#### EXCERPTED TEXT:
________________________________________
This repo contains the Jupyter Notebooks and Flask app that documents the ETL (extract-transform-load) process for the Nieves Observer application.
The app is continuously seeding new catalogues to the app depending on educators' and students' interests and requests.
The app currently uses data from two catalogues:
- Messier
- Caldwell
The ETL process for each catalogue can be found in the etl_<catalogue>.ipynb
files.
All exoplanet data are derived from NASA's exoplanet database, with observatory-specific constraints set to the extraction. E.g., objects must be bright than 12 mags, transit periods must not last longer than 8 hours, etc.
Coming soon.
Work on the files in a Python shell such as pipenv
.
Clone the project
git clone [email protected]:nieves-observatory/observarium-etl.git
cd observarium-etl
Install all requisite libraries.
pipenv shell
pipenv install -r requirements.txt
The ETL process is developed using Jupyter Lab, and thus has Jupyter Lab already installed as a dependency in this repository.
jupyter lab
This ETL process is database agnostic--you can upload the data to any database of choice.
Observarium will be using MongoDB, which we can easily seed csv data with the Mongo Compass GUI.
The earlier version of Observarium uses a Postgres database, and you can follow the documentation here.
To load to Postgres, first create a Postgres database (e.g., we give the database a name of nieves_observer)
createdb -U postgres nieves_observer
Update the database name in the load
python files. For example in load_dso.py
:
app.config['SQLALCHEMY_DATABASE_URI'] = "postgresql://postgres@localhost/nieves_observer"
...
db_conn = psycopg2.connect(host="localhost", port="5432",
dbname="nieves_observer", user="postgres")
Once you're ready to load, run the load file.
python load_dso.py
________________________________________
#### DATA BLOCK:
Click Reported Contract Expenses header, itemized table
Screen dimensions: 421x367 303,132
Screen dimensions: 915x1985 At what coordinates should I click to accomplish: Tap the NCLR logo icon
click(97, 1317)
________________________________________
#### GOAL OF THE EXERCISE:
Which two catalogues does the app currently draw data from, according to the Nieves Observer ETL readme?

#### COMPLETE OUTPUT:
Messier and Caldwell.